Visions of Heat (Psy-Changeling #2)
Visions of Heat (Psy-Changeling #2) Page 15
Visions of Heat (Psy-Changeling #2) Page 15
"Good?"
He rubbed his thumb over her skin. "I like the way you feel under my touch."
"Don't come, Vaughn. If they catch you, they'll hurt you."
His beast heard something it liked in her tone. "I never get caught, baby. If I can infiltrate the SnowDancer den without tipping them off, then this is child's play."
"There are Psy guards, able to scan the area for signs of sentient life."
"These forests are changeling territory - they have to know we're going to keep an eye on them. Don't worry about me. I'm a big boy." But he was delighted by her concern, for that was definitely what he'd sniffed in the air.
"I simply don't want to mess up my next meeting with Sascha. If you're caught, they'll put me under tougher surveillance." Her skin was soft, but her spine as straight as a rod.

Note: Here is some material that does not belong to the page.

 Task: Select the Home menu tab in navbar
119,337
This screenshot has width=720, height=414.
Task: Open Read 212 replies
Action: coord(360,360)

He brushed his lips over her cheek. She gasped and moved away. "Go, Red. The guards are at the optimal distance."
She ran quickly to the fence and scaled it with smooth feminine grace. Oh yeah, she'd definitely make things very interesting in bed. And he had every intention of getting her there. The taste of her on his lips was the most intoxicating thing he'd ever felt.
She landed on her feet on the other side and looked back as if searching for him. He allowed his eyes to go night-glow in the forest and knew the instant she spotted him. Then she was gone, hidden behind the fences of the Psy world.
Good thing cats were excellent climbers.
Early the next morning, Faith shored up her shields against the endless mass of the PsyNet and took a step out of her bedroom. As she'd expected, the chime of the incoming call didn't cease. The M-Psy were checking up on her well before her three-day rest period was officially over. If she didn't answer, they'd likely take it as justification to enter her home.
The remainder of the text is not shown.